Extracted material START

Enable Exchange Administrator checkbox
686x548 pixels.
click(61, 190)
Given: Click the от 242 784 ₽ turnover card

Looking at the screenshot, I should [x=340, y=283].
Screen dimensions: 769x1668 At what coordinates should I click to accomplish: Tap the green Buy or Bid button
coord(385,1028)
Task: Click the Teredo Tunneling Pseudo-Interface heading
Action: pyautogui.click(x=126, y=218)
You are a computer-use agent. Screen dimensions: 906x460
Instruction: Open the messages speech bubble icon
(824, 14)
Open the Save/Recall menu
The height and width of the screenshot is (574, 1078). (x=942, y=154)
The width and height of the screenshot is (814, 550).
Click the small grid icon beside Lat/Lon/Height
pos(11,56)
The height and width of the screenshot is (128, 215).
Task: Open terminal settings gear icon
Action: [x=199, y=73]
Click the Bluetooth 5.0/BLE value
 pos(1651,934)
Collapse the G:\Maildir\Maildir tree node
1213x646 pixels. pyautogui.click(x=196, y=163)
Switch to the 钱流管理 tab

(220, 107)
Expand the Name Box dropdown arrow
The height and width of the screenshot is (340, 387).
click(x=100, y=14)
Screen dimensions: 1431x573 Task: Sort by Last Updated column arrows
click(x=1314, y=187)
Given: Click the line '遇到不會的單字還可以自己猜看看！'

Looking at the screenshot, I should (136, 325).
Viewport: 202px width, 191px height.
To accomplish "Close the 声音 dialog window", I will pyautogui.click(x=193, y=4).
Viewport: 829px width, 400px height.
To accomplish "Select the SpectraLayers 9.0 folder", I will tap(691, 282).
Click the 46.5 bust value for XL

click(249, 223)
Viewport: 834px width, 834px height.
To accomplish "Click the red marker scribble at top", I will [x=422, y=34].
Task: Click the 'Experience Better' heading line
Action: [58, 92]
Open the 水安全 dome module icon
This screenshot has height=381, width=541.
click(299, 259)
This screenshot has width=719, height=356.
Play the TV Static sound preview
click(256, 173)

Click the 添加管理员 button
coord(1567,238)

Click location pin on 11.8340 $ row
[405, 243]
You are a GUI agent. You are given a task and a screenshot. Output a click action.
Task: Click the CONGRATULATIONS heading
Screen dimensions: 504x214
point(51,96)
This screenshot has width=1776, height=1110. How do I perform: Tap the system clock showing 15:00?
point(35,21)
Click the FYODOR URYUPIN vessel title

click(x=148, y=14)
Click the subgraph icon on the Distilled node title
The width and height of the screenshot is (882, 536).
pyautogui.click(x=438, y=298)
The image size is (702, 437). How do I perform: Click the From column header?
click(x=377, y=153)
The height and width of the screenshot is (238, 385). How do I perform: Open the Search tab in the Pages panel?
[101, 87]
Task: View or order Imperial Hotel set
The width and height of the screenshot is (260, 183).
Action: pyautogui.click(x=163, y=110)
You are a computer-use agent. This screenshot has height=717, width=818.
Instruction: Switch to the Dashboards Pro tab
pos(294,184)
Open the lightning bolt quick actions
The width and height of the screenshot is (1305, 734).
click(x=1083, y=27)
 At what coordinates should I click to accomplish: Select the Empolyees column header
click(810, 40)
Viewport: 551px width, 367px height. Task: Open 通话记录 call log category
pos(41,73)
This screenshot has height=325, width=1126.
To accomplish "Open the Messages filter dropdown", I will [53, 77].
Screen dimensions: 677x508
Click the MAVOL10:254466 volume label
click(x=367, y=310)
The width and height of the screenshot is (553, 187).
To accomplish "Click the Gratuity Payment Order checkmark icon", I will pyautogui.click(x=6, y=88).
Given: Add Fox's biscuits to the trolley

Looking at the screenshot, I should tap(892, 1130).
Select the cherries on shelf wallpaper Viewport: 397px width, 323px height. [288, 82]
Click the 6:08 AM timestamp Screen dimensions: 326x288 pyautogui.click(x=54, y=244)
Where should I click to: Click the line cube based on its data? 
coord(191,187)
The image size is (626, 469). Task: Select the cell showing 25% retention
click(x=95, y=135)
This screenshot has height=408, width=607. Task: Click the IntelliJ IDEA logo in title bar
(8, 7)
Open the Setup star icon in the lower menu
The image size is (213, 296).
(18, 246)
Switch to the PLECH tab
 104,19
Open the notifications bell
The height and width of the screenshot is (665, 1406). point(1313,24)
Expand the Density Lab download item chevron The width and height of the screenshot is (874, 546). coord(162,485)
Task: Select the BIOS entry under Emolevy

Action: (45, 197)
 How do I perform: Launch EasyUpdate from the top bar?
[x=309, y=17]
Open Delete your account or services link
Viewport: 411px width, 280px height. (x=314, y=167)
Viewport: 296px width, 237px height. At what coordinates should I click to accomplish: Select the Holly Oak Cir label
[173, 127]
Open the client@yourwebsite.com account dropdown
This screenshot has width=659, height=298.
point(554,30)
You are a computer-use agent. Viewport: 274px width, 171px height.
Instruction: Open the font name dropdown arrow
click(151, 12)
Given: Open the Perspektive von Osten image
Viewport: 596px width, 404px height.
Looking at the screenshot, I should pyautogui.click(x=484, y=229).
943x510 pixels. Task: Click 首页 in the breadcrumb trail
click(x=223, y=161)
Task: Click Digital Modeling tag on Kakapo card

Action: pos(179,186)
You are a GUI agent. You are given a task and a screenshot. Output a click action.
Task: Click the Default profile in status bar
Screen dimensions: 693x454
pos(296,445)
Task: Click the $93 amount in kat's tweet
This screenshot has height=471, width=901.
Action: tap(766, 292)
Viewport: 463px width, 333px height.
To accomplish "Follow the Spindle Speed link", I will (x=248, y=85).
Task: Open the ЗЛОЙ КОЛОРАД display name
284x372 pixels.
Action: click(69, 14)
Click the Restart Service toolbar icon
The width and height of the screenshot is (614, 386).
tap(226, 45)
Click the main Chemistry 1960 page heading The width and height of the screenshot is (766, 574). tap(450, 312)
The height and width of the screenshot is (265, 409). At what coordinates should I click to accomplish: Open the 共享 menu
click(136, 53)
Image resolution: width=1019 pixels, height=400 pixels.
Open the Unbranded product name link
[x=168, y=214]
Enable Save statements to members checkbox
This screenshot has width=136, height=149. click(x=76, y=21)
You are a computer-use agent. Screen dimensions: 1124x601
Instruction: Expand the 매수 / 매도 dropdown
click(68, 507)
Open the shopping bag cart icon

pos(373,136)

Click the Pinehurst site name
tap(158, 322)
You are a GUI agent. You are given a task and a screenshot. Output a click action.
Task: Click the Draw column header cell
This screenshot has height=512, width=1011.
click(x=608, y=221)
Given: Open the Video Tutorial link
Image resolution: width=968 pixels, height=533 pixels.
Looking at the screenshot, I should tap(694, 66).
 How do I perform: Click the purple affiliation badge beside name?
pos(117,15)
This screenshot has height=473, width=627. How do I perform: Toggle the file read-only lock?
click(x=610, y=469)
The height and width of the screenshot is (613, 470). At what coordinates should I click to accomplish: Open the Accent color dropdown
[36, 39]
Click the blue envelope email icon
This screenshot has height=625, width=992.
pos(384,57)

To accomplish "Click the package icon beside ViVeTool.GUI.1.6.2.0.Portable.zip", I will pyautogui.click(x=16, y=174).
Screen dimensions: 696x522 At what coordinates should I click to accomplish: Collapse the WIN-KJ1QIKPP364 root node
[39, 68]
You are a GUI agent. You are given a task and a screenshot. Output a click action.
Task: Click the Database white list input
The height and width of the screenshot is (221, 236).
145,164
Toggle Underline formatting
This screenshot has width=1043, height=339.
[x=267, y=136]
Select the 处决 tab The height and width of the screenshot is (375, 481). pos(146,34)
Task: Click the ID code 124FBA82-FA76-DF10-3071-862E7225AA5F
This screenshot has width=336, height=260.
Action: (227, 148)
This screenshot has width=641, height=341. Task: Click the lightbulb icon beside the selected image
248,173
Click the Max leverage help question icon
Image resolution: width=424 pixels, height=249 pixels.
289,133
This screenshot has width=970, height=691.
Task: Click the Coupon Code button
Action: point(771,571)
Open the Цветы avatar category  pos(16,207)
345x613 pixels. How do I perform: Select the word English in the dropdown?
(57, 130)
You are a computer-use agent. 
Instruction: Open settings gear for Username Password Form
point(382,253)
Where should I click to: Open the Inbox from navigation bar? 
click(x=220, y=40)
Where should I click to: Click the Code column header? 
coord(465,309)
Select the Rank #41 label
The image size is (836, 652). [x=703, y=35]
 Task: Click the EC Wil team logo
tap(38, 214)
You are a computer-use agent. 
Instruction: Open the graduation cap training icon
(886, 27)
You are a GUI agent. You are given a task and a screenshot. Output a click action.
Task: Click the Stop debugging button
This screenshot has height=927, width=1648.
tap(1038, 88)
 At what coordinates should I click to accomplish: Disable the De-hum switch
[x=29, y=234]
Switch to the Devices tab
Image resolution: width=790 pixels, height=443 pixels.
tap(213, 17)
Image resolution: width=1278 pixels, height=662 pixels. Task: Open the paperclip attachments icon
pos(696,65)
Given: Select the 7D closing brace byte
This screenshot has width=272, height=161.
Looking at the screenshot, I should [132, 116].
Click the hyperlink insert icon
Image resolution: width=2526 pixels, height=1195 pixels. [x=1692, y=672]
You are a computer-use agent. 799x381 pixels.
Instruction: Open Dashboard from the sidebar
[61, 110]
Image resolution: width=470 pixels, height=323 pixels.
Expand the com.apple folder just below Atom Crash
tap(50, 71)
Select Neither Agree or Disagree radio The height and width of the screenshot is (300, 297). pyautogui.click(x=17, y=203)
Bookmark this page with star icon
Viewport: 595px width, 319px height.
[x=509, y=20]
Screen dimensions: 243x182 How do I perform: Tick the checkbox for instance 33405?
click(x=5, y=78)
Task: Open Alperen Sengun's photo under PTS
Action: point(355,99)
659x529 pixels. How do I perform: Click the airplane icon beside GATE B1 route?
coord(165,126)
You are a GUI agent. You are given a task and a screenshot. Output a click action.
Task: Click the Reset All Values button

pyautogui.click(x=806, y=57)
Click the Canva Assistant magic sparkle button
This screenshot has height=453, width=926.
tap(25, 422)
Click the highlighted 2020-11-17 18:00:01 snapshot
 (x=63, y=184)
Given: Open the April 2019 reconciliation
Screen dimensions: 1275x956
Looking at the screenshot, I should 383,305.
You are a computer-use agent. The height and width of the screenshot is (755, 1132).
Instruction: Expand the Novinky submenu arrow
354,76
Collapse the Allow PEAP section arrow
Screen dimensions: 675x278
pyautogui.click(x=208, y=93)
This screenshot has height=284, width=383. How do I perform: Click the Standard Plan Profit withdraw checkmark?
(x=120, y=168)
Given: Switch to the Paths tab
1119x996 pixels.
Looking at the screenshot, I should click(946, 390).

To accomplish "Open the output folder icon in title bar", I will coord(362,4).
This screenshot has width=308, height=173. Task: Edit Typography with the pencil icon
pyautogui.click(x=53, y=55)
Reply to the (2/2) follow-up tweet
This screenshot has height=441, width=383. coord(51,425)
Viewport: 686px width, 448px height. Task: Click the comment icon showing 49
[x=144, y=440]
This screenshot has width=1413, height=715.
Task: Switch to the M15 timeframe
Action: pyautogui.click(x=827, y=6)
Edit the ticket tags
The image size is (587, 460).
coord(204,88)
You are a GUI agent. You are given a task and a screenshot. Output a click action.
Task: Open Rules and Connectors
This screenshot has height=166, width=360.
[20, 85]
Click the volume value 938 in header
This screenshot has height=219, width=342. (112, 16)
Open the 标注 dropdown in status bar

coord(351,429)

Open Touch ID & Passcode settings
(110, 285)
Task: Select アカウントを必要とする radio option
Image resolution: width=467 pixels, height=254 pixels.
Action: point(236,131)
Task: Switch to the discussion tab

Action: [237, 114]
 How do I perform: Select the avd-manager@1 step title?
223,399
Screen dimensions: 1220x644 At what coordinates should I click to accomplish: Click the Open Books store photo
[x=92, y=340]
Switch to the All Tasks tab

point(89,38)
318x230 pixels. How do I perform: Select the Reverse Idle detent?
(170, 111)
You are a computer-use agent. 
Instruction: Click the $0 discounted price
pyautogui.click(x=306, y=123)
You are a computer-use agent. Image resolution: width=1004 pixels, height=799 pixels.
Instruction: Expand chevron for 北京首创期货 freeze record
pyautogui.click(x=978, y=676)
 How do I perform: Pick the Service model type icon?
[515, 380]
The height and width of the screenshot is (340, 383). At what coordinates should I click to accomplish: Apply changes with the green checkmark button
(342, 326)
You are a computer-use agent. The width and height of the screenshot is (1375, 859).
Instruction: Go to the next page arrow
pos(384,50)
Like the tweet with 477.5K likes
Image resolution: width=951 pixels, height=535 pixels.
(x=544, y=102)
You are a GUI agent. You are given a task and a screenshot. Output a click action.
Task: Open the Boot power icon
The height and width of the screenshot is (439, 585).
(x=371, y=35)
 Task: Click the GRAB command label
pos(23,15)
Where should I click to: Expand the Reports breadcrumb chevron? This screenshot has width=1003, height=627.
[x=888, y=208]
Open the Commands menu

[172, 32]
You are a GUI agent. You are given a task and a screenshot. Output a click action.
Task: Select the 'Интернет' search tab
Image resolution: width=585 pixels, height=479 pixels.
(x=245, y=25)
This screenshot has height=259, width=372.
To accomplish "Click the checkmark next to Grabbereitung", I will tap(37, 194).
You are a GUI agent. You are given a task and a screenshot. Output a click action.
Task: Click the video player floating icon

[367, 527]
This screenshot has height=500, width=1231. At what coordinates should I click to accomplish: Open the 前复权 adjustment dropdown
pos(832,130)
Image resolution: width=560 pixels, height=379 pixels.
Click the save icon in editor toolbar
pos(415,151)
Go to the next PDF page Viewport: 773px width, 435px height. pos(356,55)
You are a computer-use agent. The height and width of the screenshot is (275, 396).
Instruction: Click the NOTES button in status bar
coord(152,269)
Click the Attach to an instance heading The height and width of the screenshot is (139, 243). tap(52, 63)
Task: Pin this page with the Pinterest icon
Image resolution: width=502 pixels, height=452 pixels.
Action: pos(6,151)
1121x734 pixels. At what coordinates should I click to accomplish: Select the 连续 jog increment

Extracted material END

» What is being asked
Please copy out every line in the listing that has the string "computer".

» Final answer
You are a computer-use agent. Screen dimensions: 906x460
You are a computer-use agent. This screenshot has height=717, width=818.
You are a computer-use agent. Viewport: 274px width, 171px height.
You are a computer-use agent. Screen dimensions: 1124x601
You are a computer-use agent. 
You are a computer-use agent. 
You are a computer-use agent. 799x381 pixels.
You are a computer-use agent. The height and width of the screenshot is (755, 1132).
You are a computer-use agent. 
You are a computer-use agent. Image resolution: width=1004 pixels, height=799 pixels.
You are a computer-use agent. The width and height of the screenshot is (1375, 859).
You are a computer-use agent. The height and width of the screenshot is (275, 396).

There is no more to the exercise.